In his best-seller, The World is Flat, Pulitzer Prize winning author Thomas Friedman describes the emergence of a global economy based on innovation. It is a world in which both the research that drives innovation and the skilled workers who can translate it into products and services are increasingly dispersed. It is a world in which a growing number of nations are investing in science and technology and developing world-class research universities. It is a world in which the United States, which was the established leader of the world economy in the 20th century, will find itself challenged by ambitious nations with larger populations who are intent on entering the innovation space.

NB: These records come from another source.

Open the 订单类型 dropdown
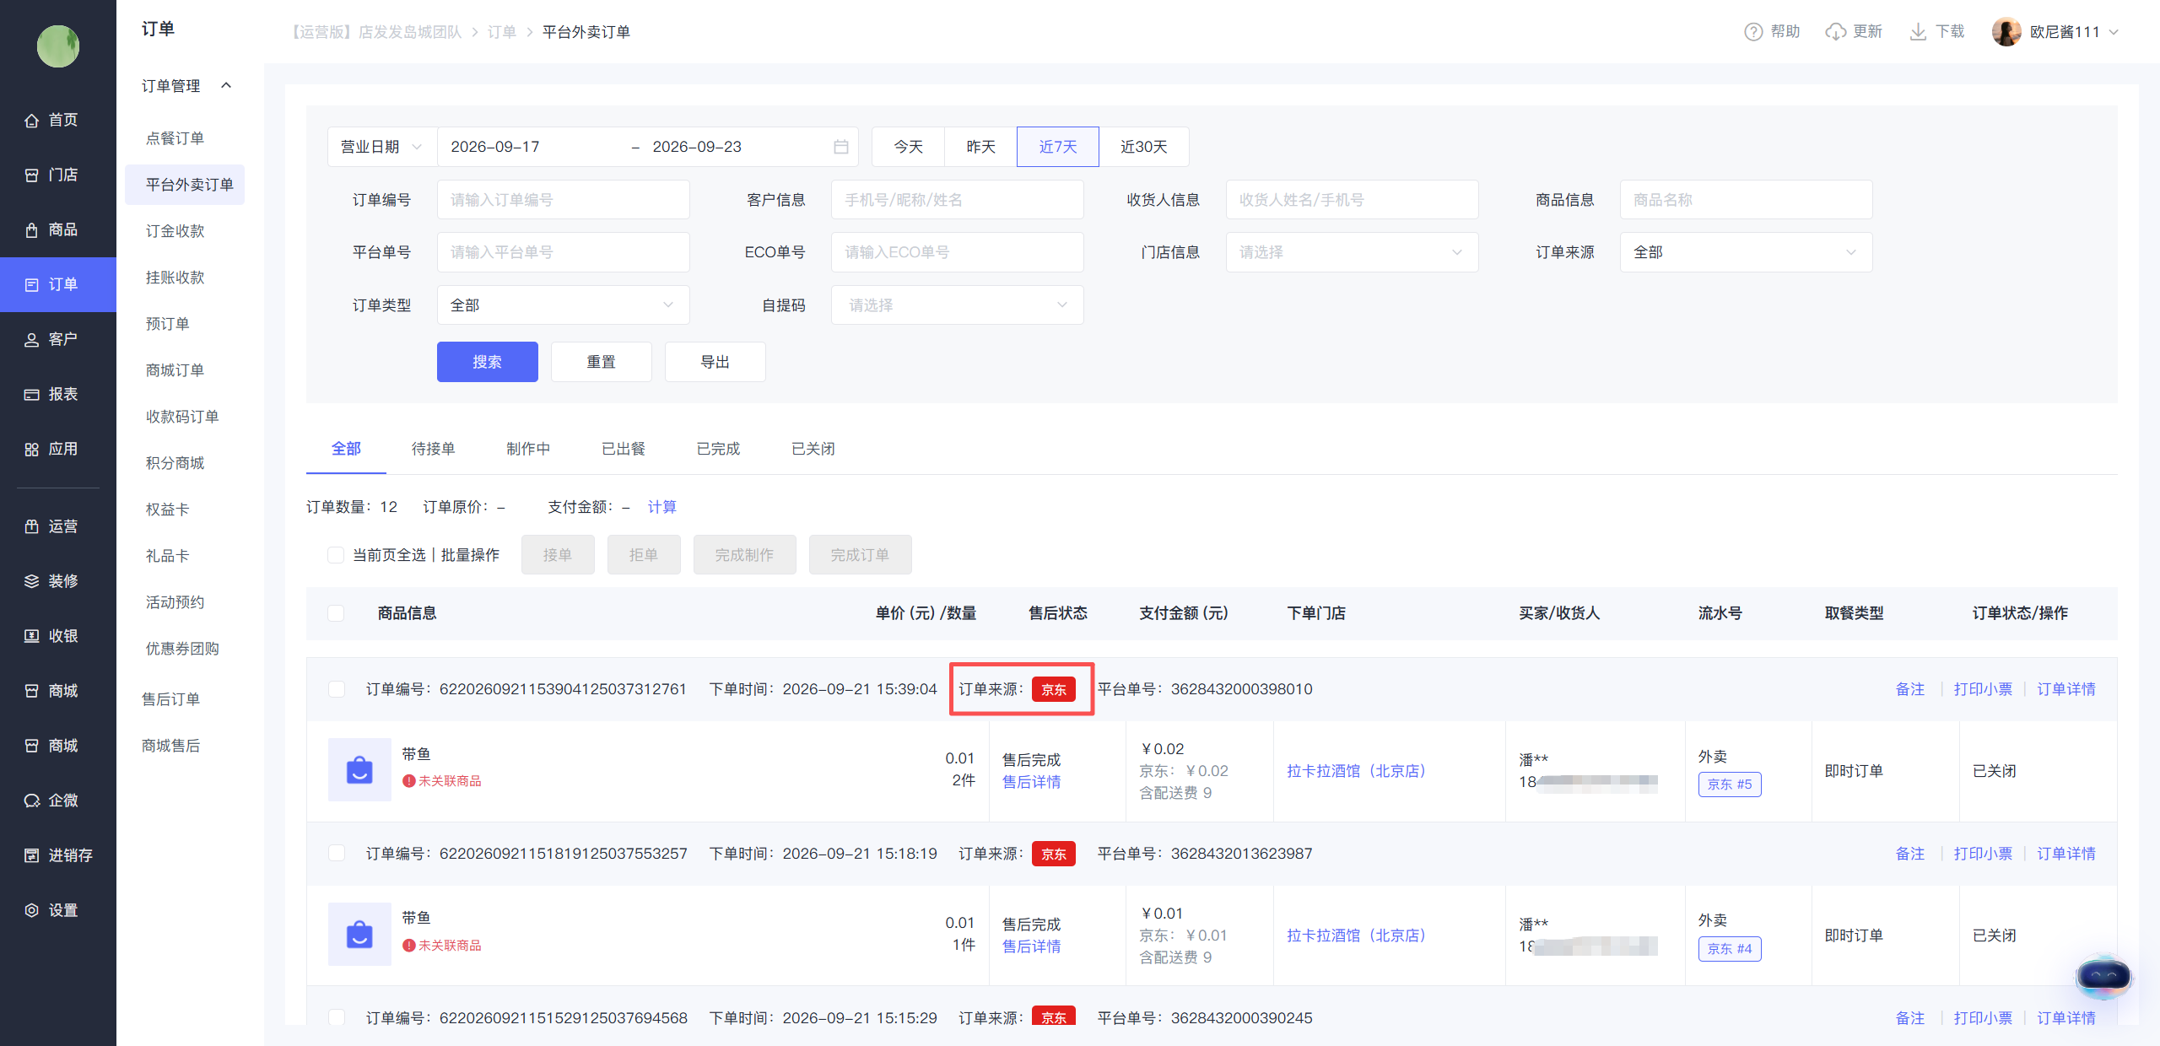The image size is (2160, 1046). click(563, 305)
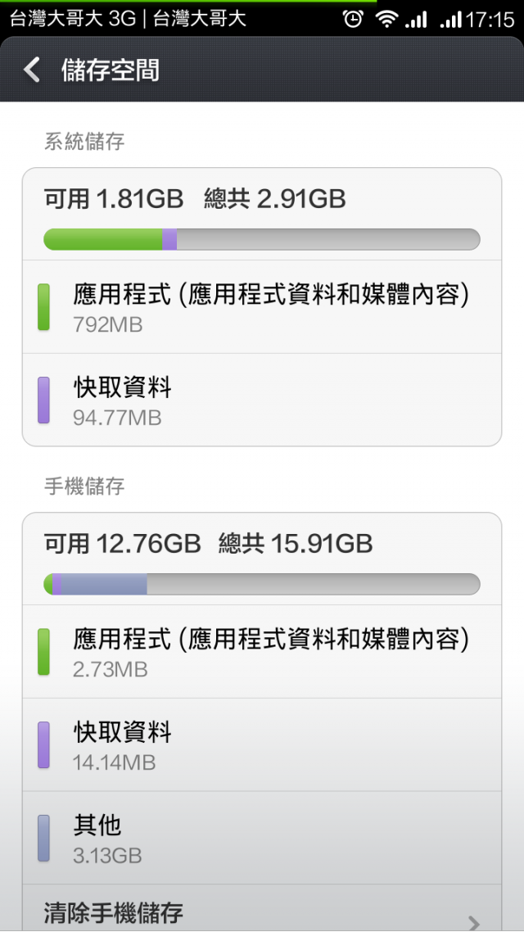The height and width of the screenshot is (932, 524).
Task: Tap the system storage usage bar
Action: [262, 239]
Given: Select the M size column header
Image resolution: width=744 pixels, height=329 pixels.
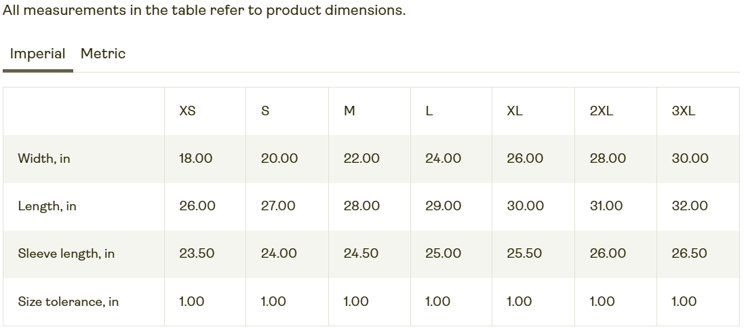Looking at the screenshot, I should (349, 111).
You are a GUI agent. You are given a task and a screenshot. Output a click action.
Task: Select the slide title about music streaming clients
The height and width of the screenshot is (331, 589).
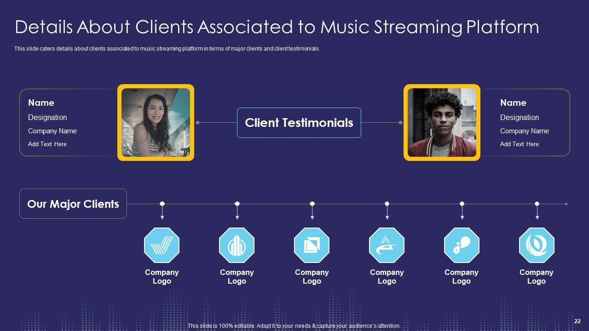pos(277,27)
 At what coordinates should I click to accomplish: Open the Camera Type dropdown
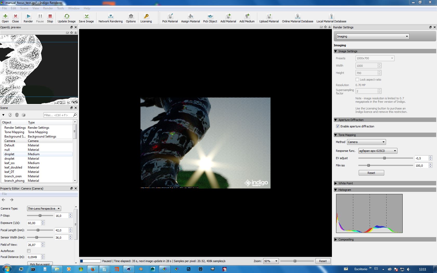point(44,209)
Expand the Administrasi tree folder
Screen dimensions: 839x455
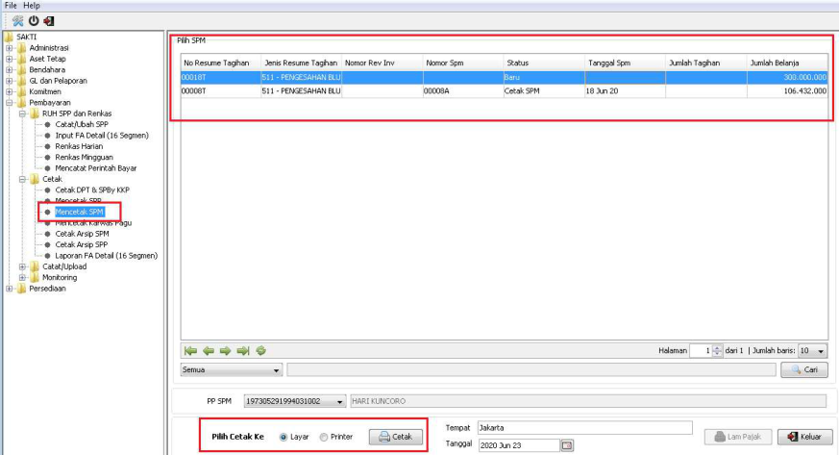tap(10, 47)
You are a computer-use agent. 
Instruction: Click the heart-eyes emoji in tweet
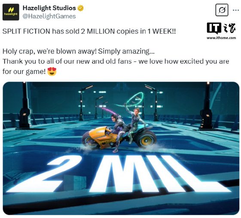(x=52, y=71)
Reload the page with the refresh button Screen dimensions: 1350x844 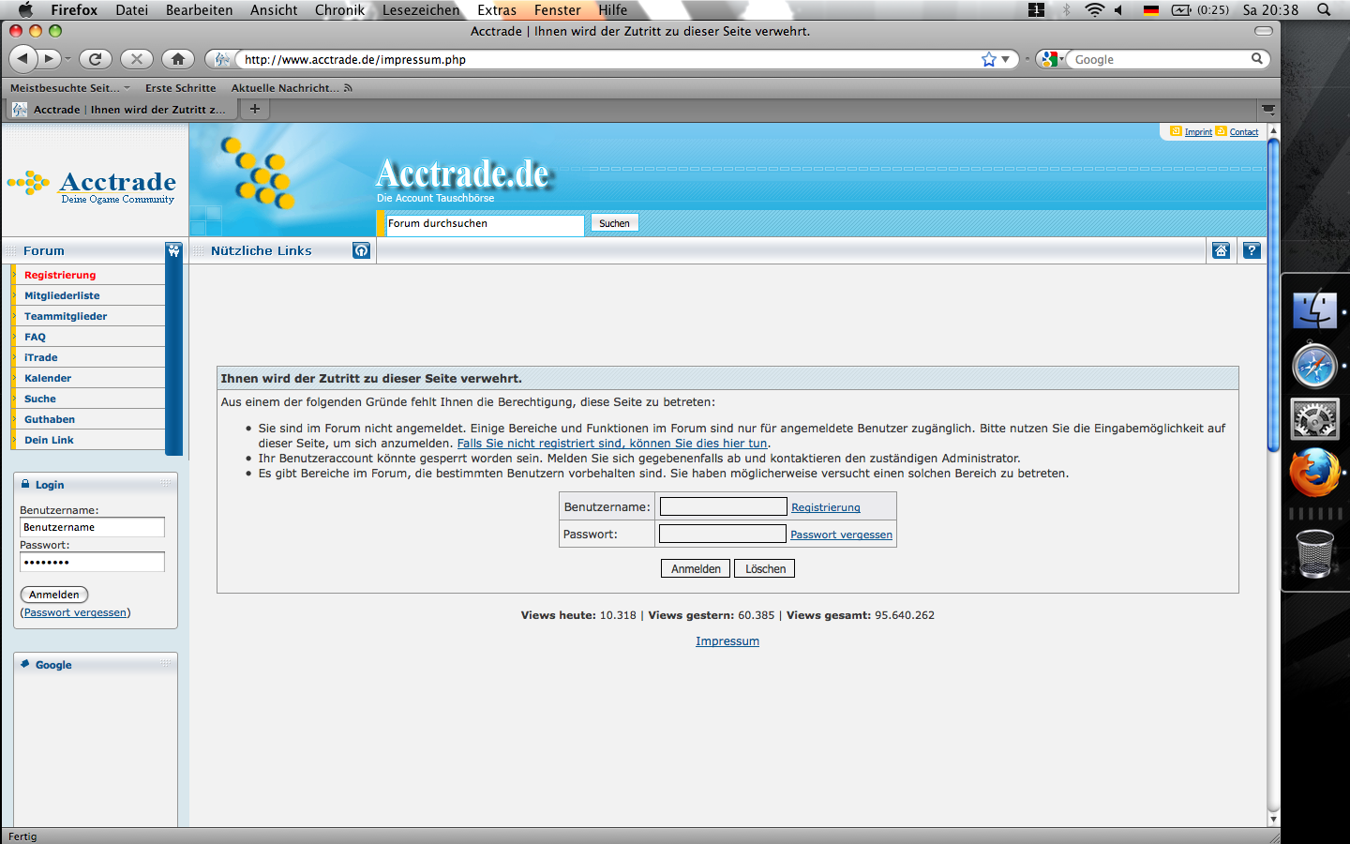(95, 59)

Higher education, which for many centuries was expected to prepare a fraction of the population for a handful of professions, is now called upon to become the engine of an innovation-driven economy. Colleges and universities are finding themselves under increasing pressure to come down out of the ivory tower and become the pillars of prosperity and productivity for society. An article entitled “The Brains Business” in the September 2005 issue of The Economist predicted that “the emerging global university is set to be one of the transformative institutions of the current era.”

What must American universities do to adapt to this new role as an engine of innovation, and what does it mean for undergraduate education? How can we reconcile these rising expectations with our traditional role of educating undergraduates and preparing them for life? These are not just rhetorical questions. The recent report from U.S. Secretary of Education Margaret Spellings’ Commission on the Future of Higher Education complains that “unacceptable numbers of college graduates enter the workforce without the skills employers say they need in an economy where, as the truism holds correctly, knowledge matters more than ever.” Issues like these and others such as graduation rate, progress towards a degree, and the role of the core curriculum are swirling around us. In this talk on “Making Undergraduate Education an Integral Part of the Global Research University” I will examine the role of our universities in an innovation-driven global economy and how it can be used to enrich undergraduate education. In doing so, we can not only help our graduates adapt to life in highly competitive global economy, but also provide a human dimension to the emerging global research university.

I will focus on my own university, The Georgia Institute of Technology, to demonstrate how an institution can use its rich array of resources to align its undergraduate education with university, national and global priorities and make things happen. The effort I will describe began 12-to-13 years ago, involved lots of people, and was driven by multiple wide-ranging forces:

• Societal forces such as the growing population, fresh water shortages, terrorism, new diseases, global warming and other environmental problems, and coastal development
• Economic forces such as internet/high-speed communications, new markets opening up, the emergences of technology-based economies in other countries, and sustained investment in higher education in countries like China and India
• The need to compete in a world in which more people and nations are “on a more equal footing” (Friedman), the U.S. produces only one of every four-five inventions, and the largest technological workforces are in other nations.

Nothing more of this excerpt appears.